Think!: Why Crucial Decisions Can't Be Made in the Blink of an Eye
- Hardcover edition
- Author: Michael R. LeGault
- Language: English
- Subject: Business
- Publisher: Threshold Editions
- Publication date: January 3, 2006
- Publication place: United States
- Pages: 368 pp.
- ISBN: 978-1416523789

= Think (book) =

2006 book by Michael R. LeGault

Think!: Why Crucial Decisions Can't Be Made in the Blink of an Eye is a non-fiction book by editor and journalist Michael R. LeGault, released in January 2006. It was published under Threshold Editions, a conservative publishing imprint under Simon & Schuster run by Mary Matalin.

Think claims to refute Blink, the best-selling 2005 book by Canadian journalist Malcolm Gladwell. It argues that United States and the West are in decline because of an intellectual crisis. Think contends that blink-like snap judgments are the cause of major failures such as the Hurricane Katrina response. LeGault maintains that relying on emotion and instinct instead of reason and facts is ultimately a threat to our freedom and way of life.

==Summary==

Think begins as a critique of the decline of critical thinking in America. LeGault briefly mentions Blink as the height of this irrationality, but moves on to other failures in government, schools, media, and industry.

LeGault offers several examples of irrationality and mediocrity throughout the book:

- Poor decision-making at General Motors and the decline of the American auto industry.
- The politically correct reaction to remarks by Lawrence Summers, regarding gender differences.
- The failures of affirmative action to close the achievement gap.
- Sensationalist journalism, and the decline of newspaper readership.
- Over-emphasis on stress relief in marketing and media.
- The banning of DDT by the Environmental Protection Agency, in reaction to the book Silent Spring.
- The rise of relativism, as described by Allan Bloom in his book, Closing of the American Mind.
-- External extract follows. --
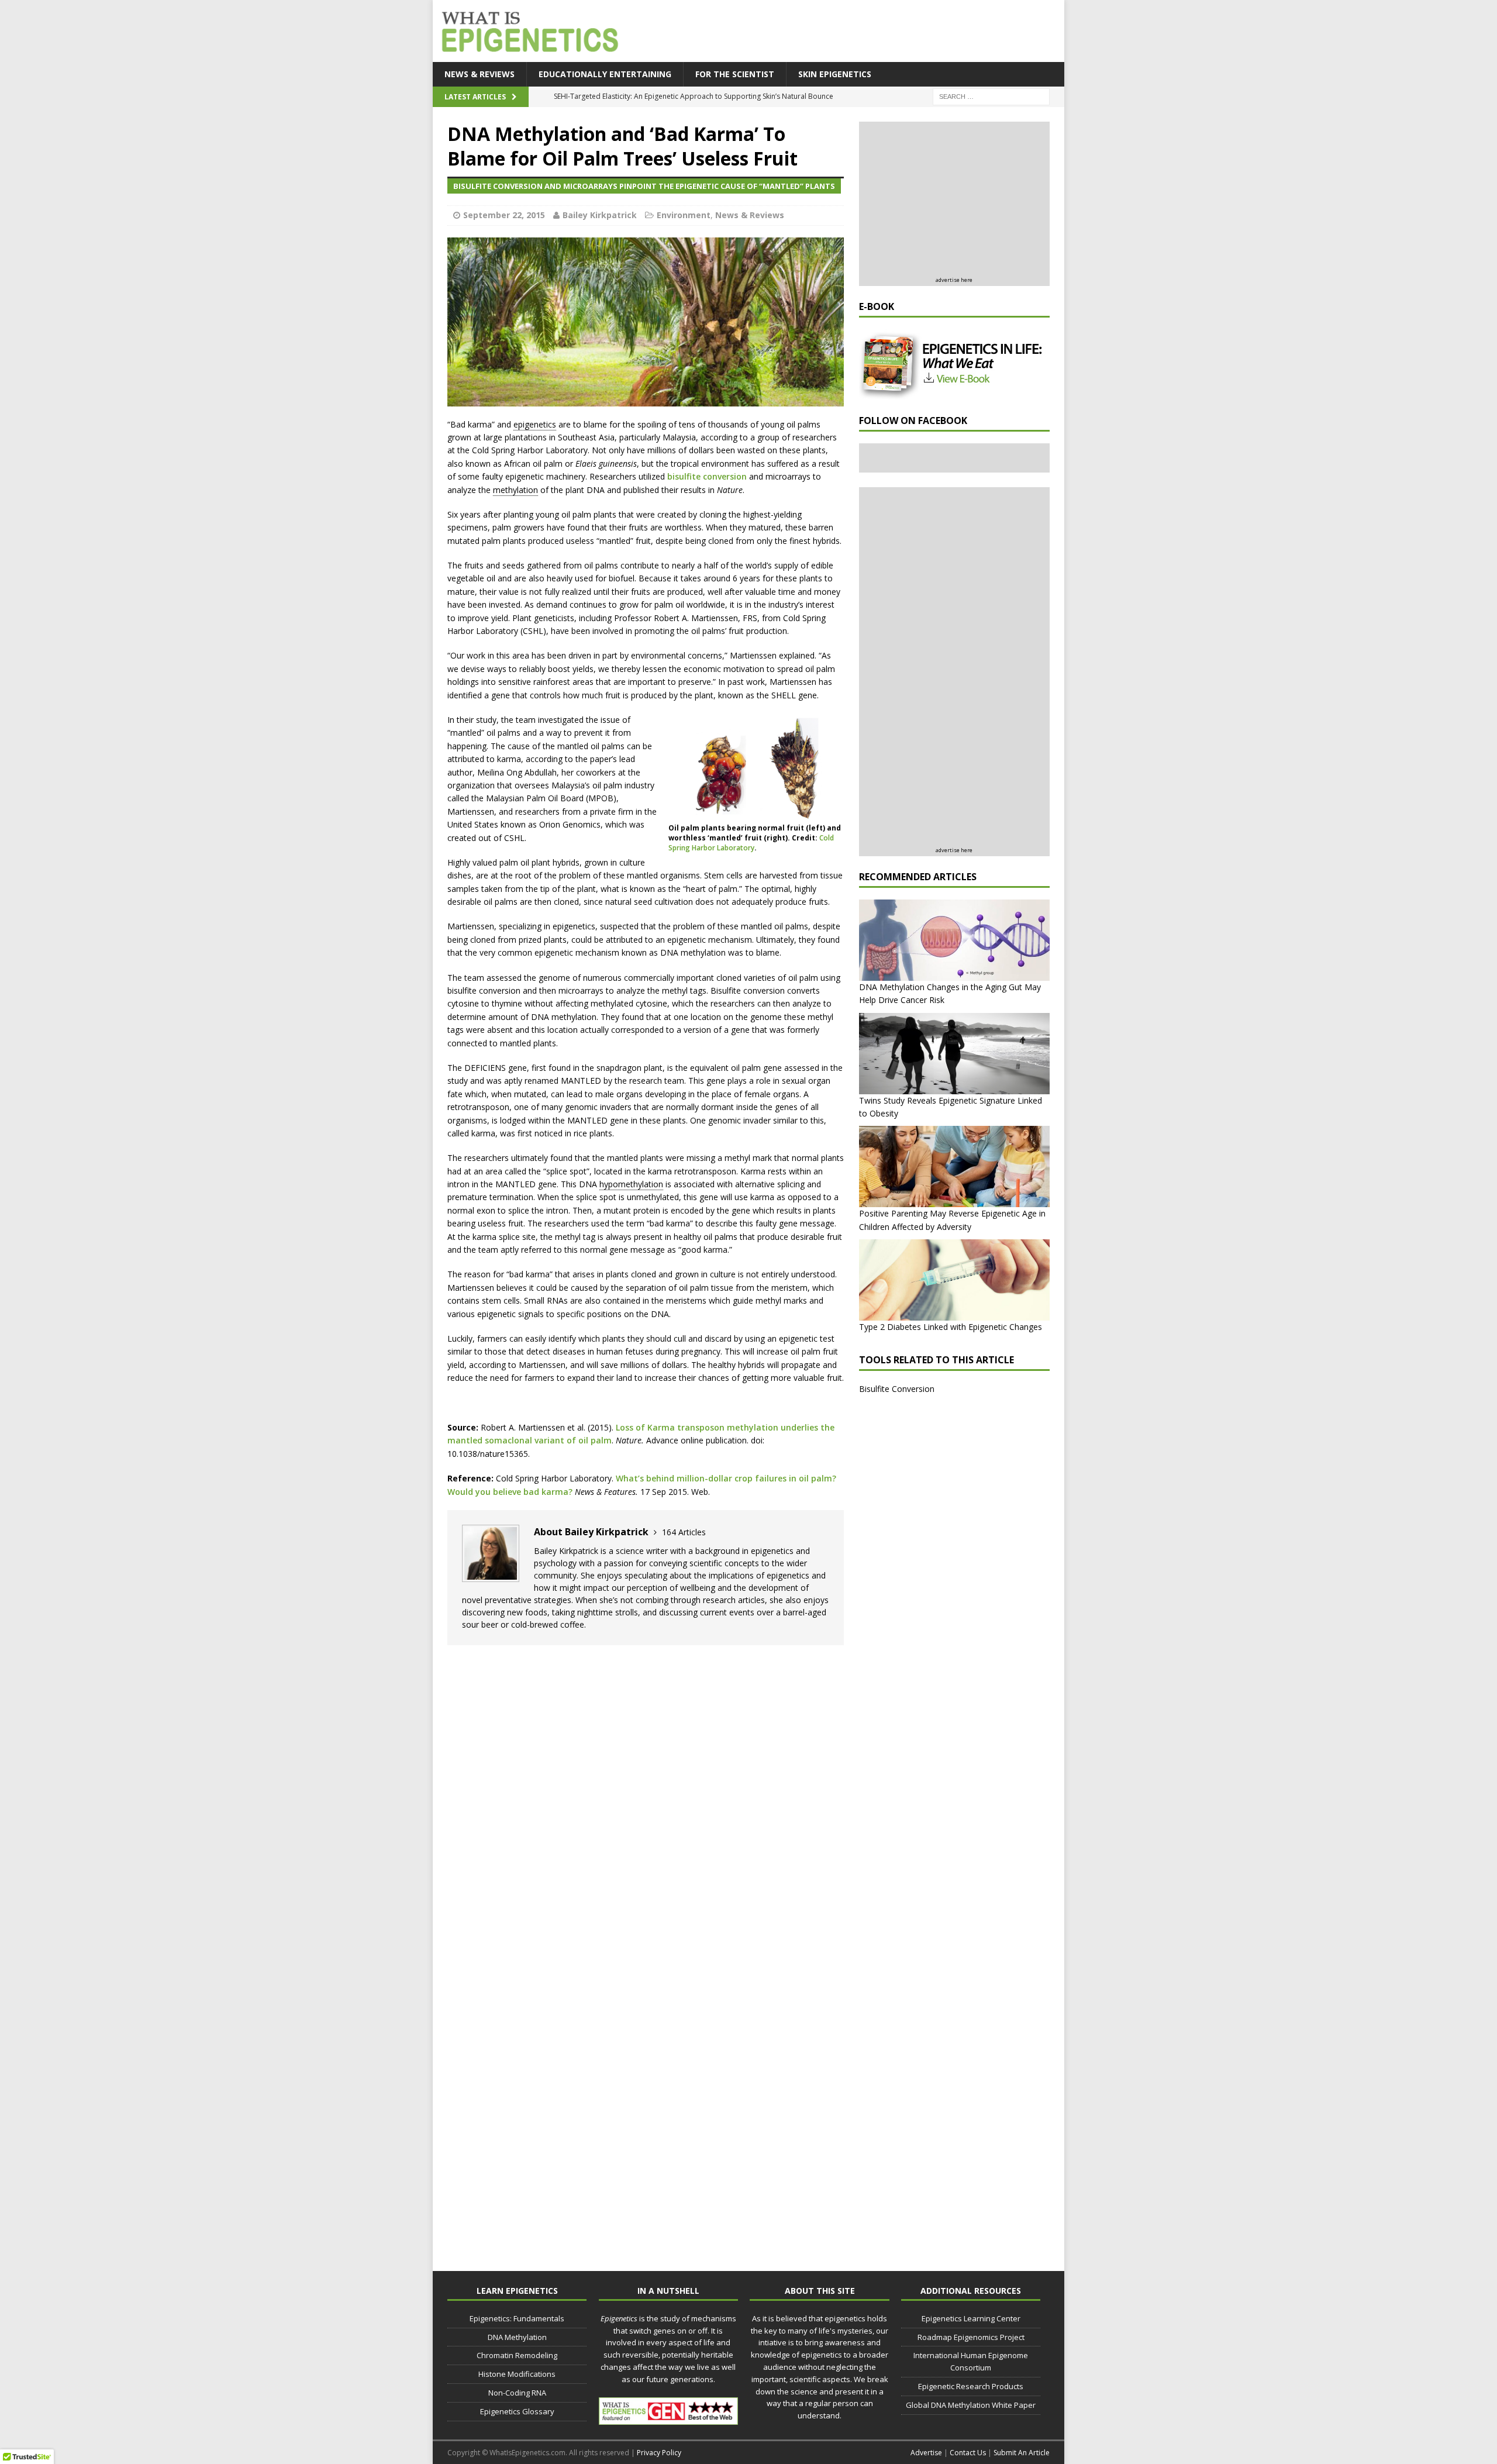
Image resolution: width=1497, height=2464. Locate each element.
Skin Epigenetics (834, 74)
Much of the book deals with examples of failures or anomalies in American achievements. LeGault often attributes these shortcomings to a growing attitude or influential group. On page 93, he describes the problem of overmedicating children with Attention Deficit Disorder and Attention-deficit hyperactivity disorder:

The fact that the vast majority of children diagnosed with ADD and ADHD are boys naturally raises the suspicion that the trend is part of a larger feminist agenda. ... From this perspective Ritalin, it would appear, is being used to treat nothing more than a 'boy' gene, not a true medical condition".
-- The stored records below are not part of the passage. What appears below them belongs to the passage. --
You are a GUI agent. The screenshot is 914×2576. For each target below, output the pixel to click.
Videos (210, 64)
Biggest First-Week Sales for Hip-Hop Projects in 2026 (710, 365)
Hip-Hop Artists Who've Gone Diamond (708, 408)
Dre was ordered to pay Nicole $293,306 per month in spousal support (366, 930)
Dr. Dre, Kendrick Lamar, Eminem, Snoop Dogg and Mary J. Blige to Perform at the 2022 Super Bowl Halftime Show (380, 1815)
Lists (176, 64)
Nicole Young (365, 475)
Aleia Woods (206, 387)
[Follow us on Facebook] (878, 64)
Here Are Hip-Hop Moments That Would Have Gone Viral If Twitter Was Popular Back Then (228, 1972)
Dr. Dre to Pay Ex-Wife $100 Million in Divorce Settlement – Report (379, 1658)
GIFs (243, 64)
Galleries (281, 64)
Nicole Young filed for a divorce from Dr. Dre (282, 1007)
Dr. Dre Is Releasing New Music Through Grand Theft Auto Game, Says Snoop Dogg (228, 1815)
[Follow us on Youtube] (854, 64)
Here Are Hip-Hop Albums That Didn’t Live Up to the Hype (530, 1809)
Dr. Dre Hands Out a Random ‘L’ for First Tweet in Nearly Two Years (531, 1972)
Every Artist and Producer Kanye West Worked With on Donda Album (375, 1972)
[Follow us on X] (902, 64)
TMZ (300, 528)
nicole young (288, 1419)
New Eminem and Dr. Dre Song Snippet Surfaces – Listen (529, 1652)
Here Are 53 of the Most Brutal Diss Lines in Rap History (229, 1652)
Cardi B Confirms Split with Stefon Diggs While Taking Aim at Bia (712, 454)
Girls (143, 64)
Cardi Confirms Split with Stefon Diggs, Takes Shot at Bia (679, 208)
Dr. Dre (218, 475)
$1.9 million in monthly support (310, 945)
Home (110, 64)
In view of LeGault's description of the problem, he closes the book by offering solutions. Specifically, he calls for higher standards, especially among parents and schools.

==Reception==
The book received praise for its analysis and refutation of the points brought up by Gladwell. However, LeGault has been criticized as a dealer of conspiracy theories as the book occasionally attributes the problems in American society to specific groups.